At last year’s World Medical Innovation Forum in Boston, a panel of healthcare practitioners and AI experts discussed just how fast this AI arms race is starting to take shape. According to some experts, the compound annual growth rate (CAGR) of healthcare AI will be 60% per year through 2022. That’s a blistering rate of growth. IBM and MIT, for example, have pledged nearly $250 million to build a state-of-the-art AI research lab in Boston that will focus primarily on issues relevant to IBM’s Watson Health AI system.
Future scenarios for health data privacy
Concern over health data privacy is growing primarily because data breaches at covered entities are becoming more and more common. It’s not just that hackers are going after large medical companies known to have thousands of patient records – they are also going after just about any entity with large repositories of healthcare data, including the U.S. Department of Health and Human Services (HHS). In the era of AI, what is important is the raw data. When that data can be correlated and compared against other sets of health data – that is when unique identities can be discovered.

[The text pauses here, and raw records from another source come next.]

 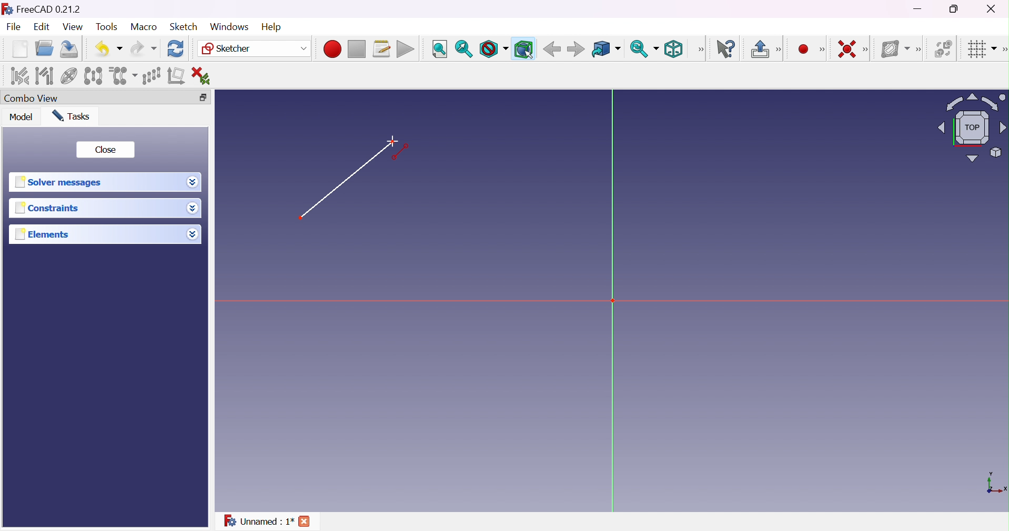 What do you see at coordinates (332, 49) in the screenshot?
I see `Macros recording` at bounding box center [332, 49].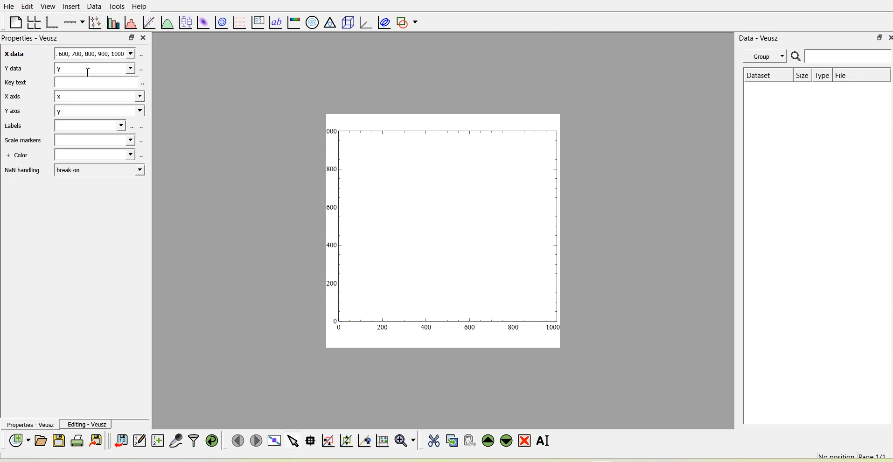 This screenshot has width=893, height=462. What do you see at coordinates (238, 440) in the screenshot?
I see `Move to the previous page` at bounding box center [238, 440].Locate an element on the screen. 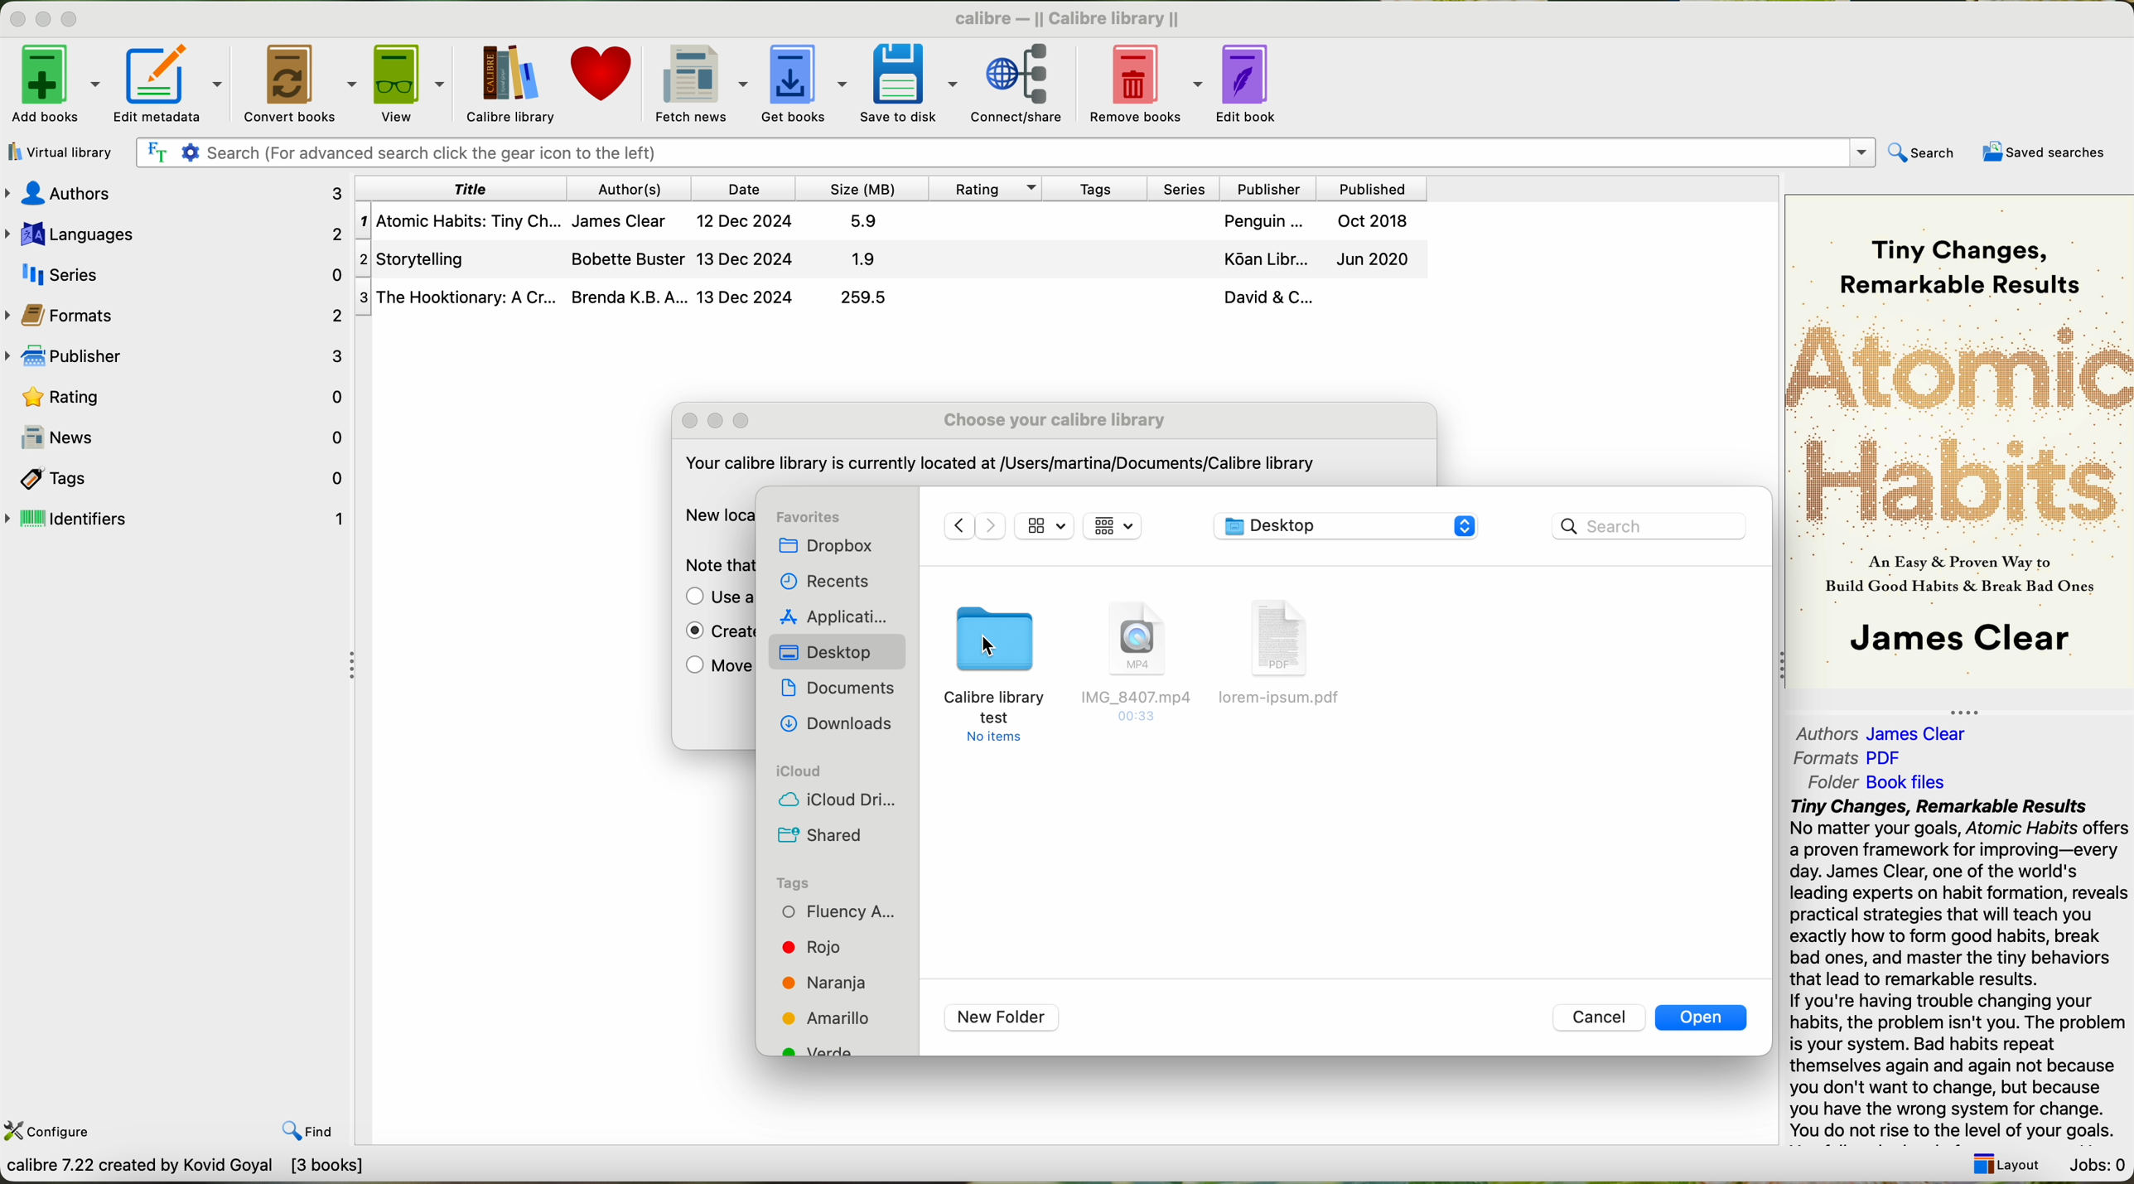 The width and height of the screenshot is (2134, 1184). open button is located at coordinates (1703, 1017).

In one scenario mentioned by researchers, employers, credit card companies and insurers might use this data to discriminate against certain classes of individuals. For example, an employer might not extend a job offer to someone if that person has a history of substance abuse. A credit card company might not extend credit to someone who is pregnant or who has a disability. Before AI, all of that information was protected by HIPAA.
At the same time, the costs of data breaches continue to mount for healthcare institutions. According to a new Ponemon Institute/IBM Security study, the average cost of a single lost or stolen health care record is $408. That’s nearly two to three times higher than the cost of data breaches in other industries. A large healthcare provider with 2,500 records, for example, would potentially be facing a $1 million cost for every single data beach. You can begin to appreciate why health data privacy is such a hot topic right now: there are very real costs involved here.

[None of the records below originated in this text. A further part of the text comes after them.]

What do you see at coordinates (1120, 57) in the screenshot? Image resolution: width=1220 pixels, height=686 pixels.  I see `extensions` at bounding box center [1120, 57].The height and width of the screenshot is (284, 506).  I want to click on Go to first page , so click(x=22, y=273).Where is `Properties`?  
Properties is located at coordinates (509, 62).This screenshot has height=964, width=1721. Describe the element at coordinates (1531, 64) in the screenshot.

The problem, quite frankly, is that artificial intelligence is what can be called a black box technology. Researchers can guarantee what goes into that black box, but they no longer know for certain how or why an AI system comes up with a decision. If a human makes a decision, you can ask him or her how they came up with the decision. It’s a lot harder to ask a machine how it came up with a decision. Thus, AI researchers talk a lot about “poisonous” biases, or the fact that feeding the wrong data to the wrong AI system can lead to some pretty negative outcomes.
Impending regulation for health data privacy
Based on the above, it’s easy to see how both state laws and federal law will need to be re-thought and re-imagined for the AI era. For the American medical and healthcare establishment, there will need to be a modern AI version of the HIPAA Privacy Rule that will require covered entities to ensure health data privacy, no matter how intelligent AI systems become. The reality for now is that AI has opened health data privacy to attack, and something needs to be done to deter and defend against those attacks.